SOURCE RECORDS
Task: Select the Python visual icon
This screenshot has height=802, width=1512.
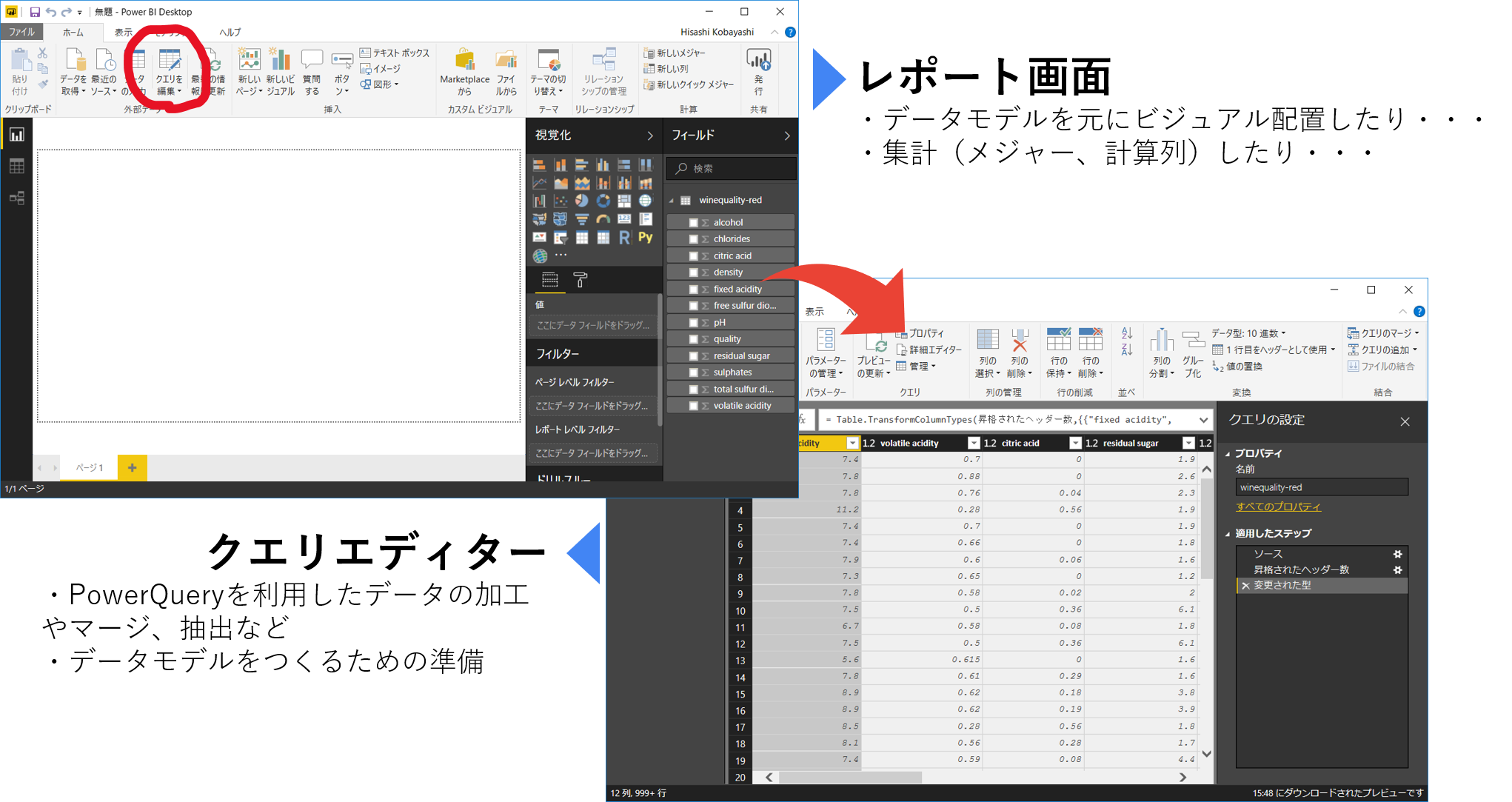Action: click(645, 237)
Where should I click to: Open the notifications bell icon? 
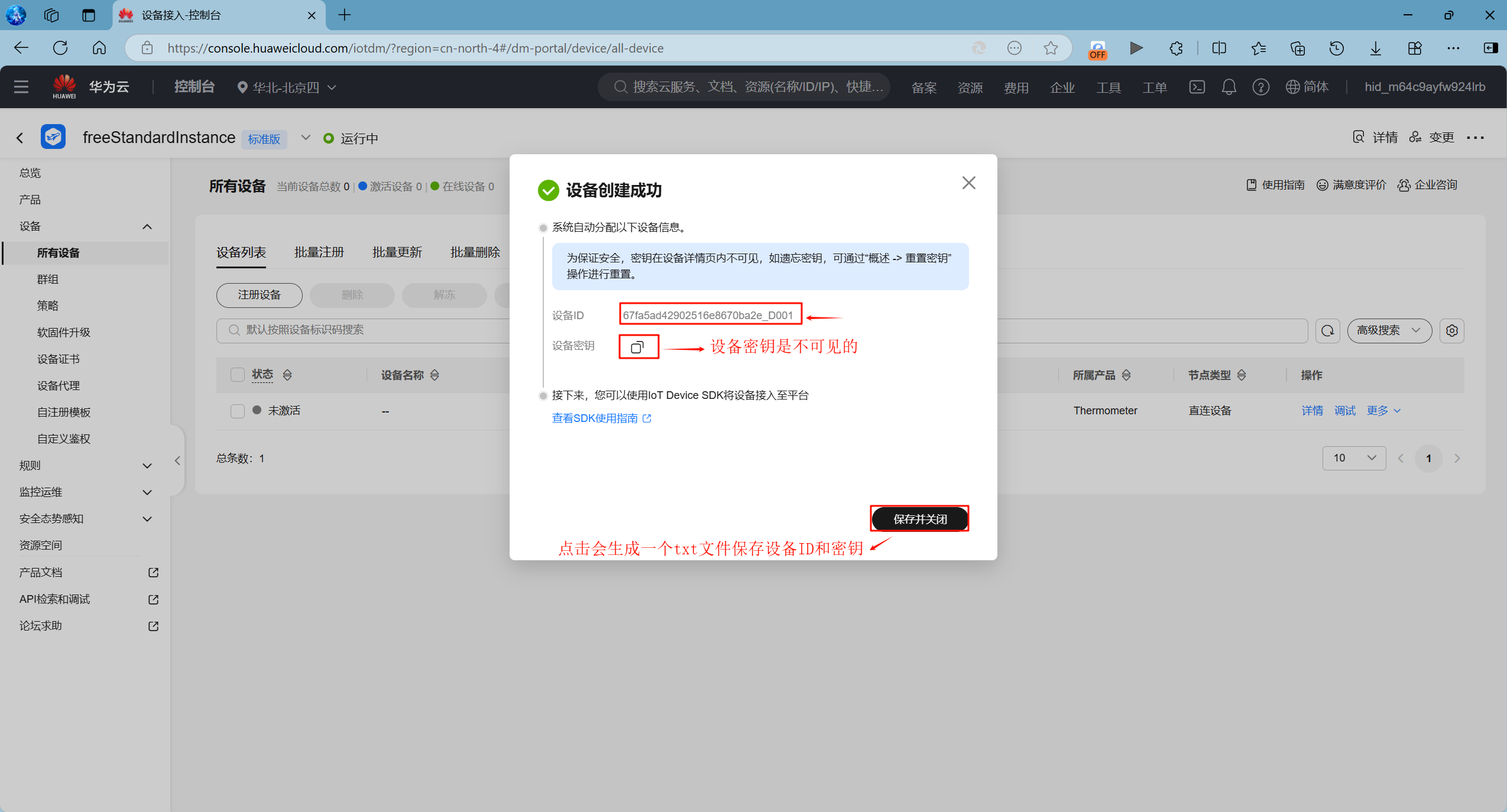[1229, 87]
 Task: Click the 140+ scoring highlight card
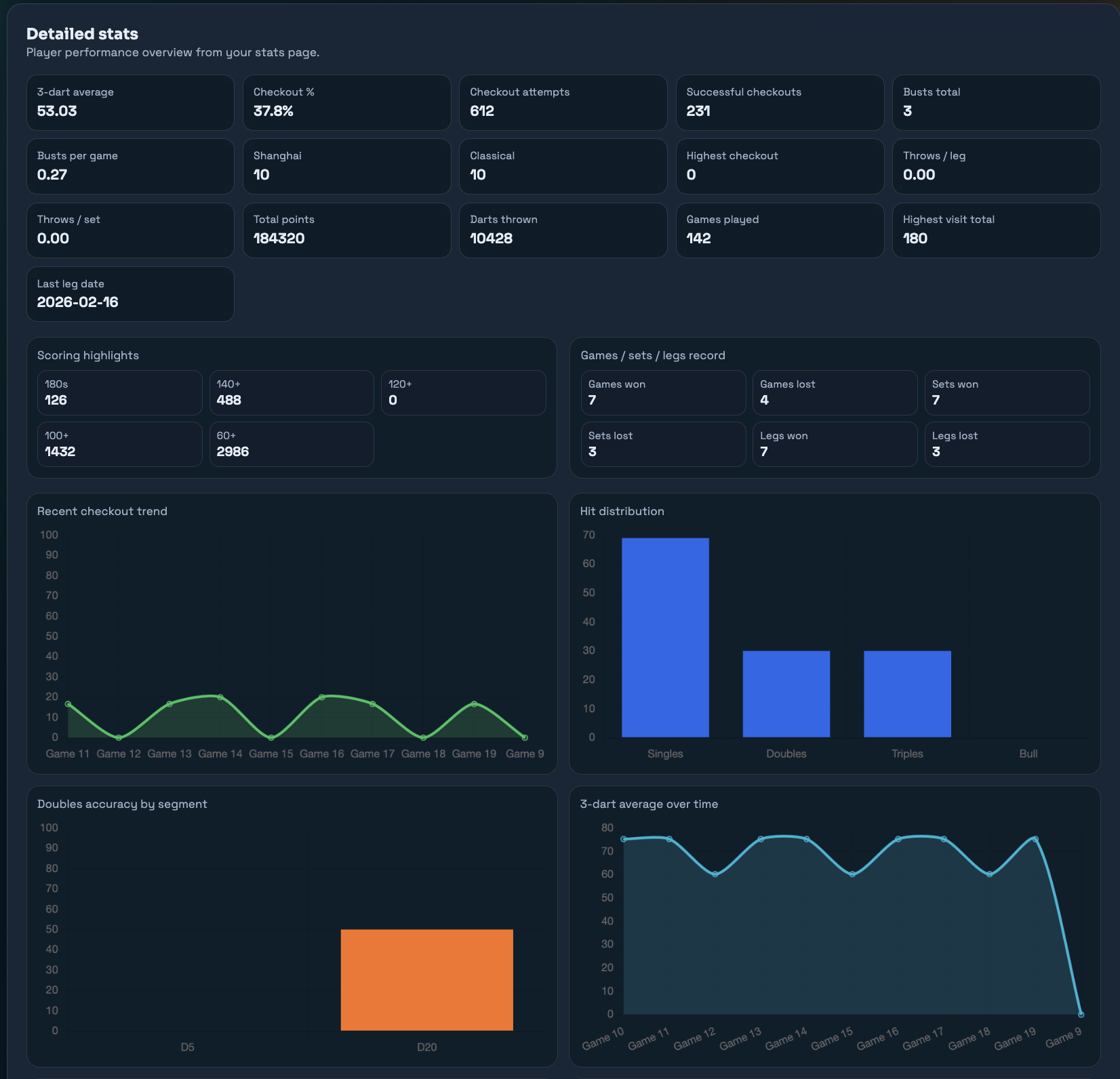(x=292, y=393)
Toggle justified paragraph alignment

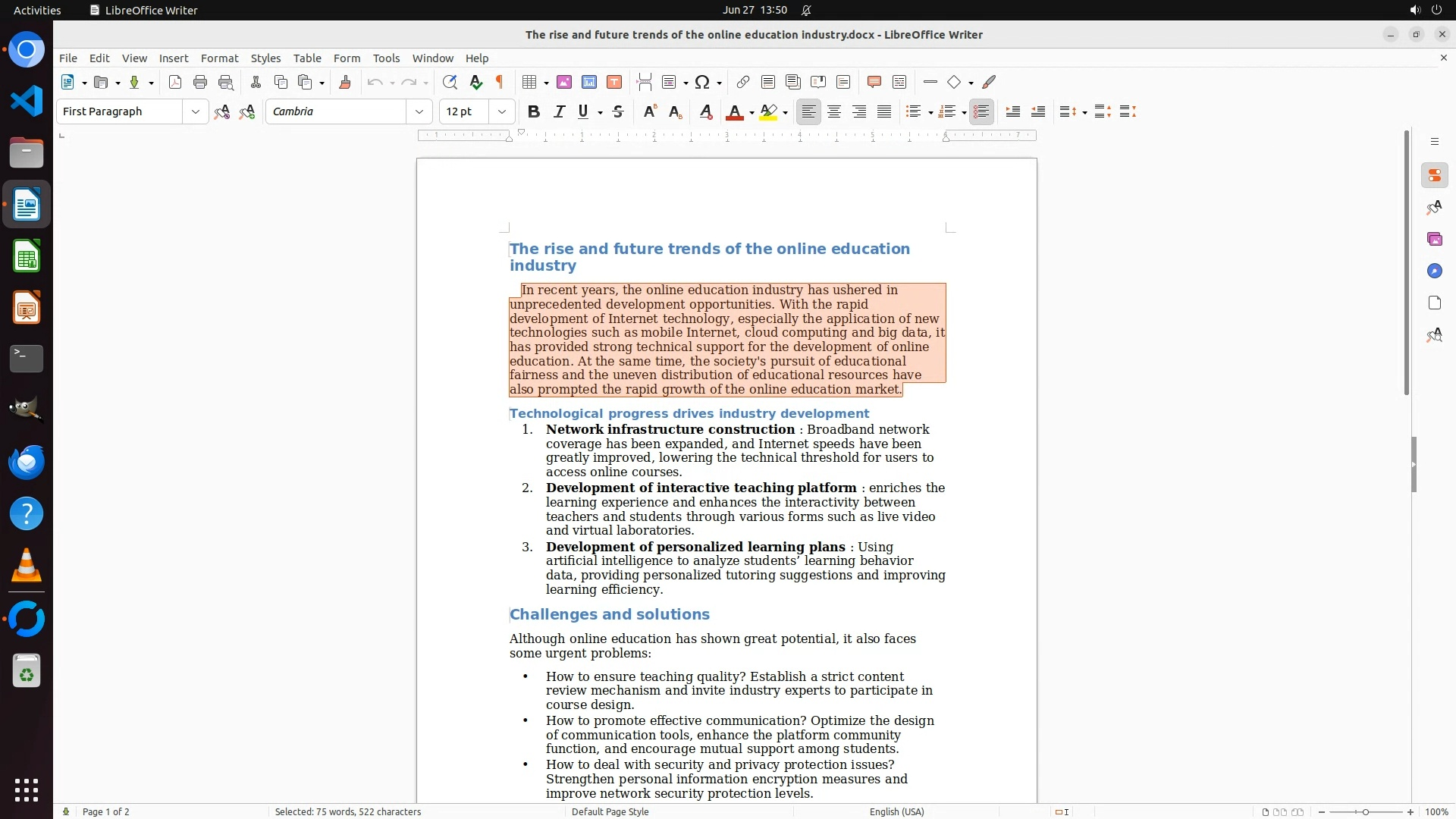[884, 111]
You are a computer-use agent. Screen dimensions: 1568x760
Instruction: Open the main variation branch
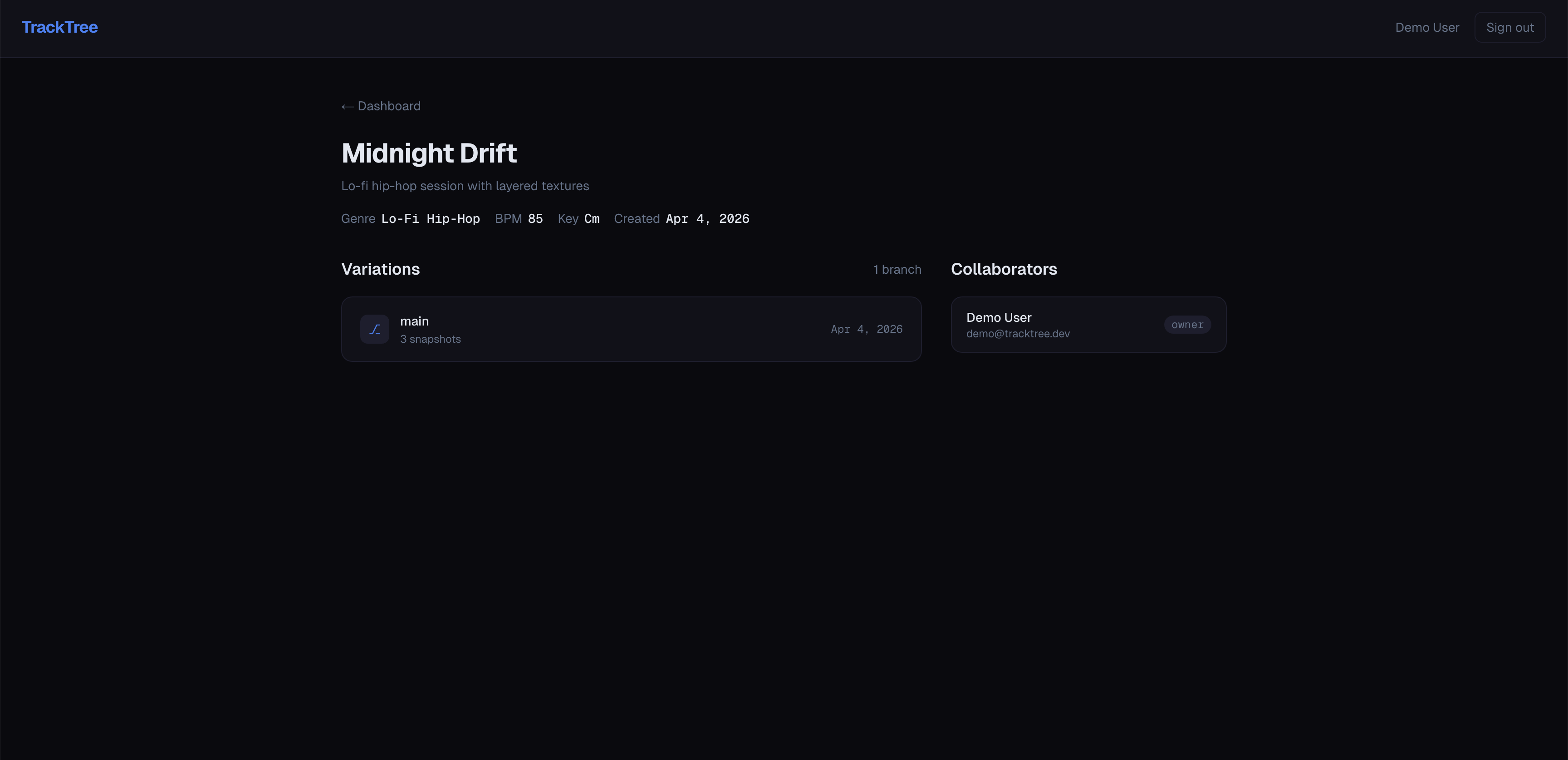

YOUR TASK
Print out the material word for word, omitting the pictures.

EXERCISE RESULT
Task: Select the Python visual icon
This screenshot has height=802, width=1512.
Action: click(645, 237)
Where should I click to: Open the notifications bell icon? 
[1229, 87]
 Task: Click the 140+ scoring highlight card
(x=292, y=393)
Toggle justified paragraph alignment

[884, 111]
You are a computer-use agent. Screen dimensions: 1568x760
Instruction: Open the main variation branch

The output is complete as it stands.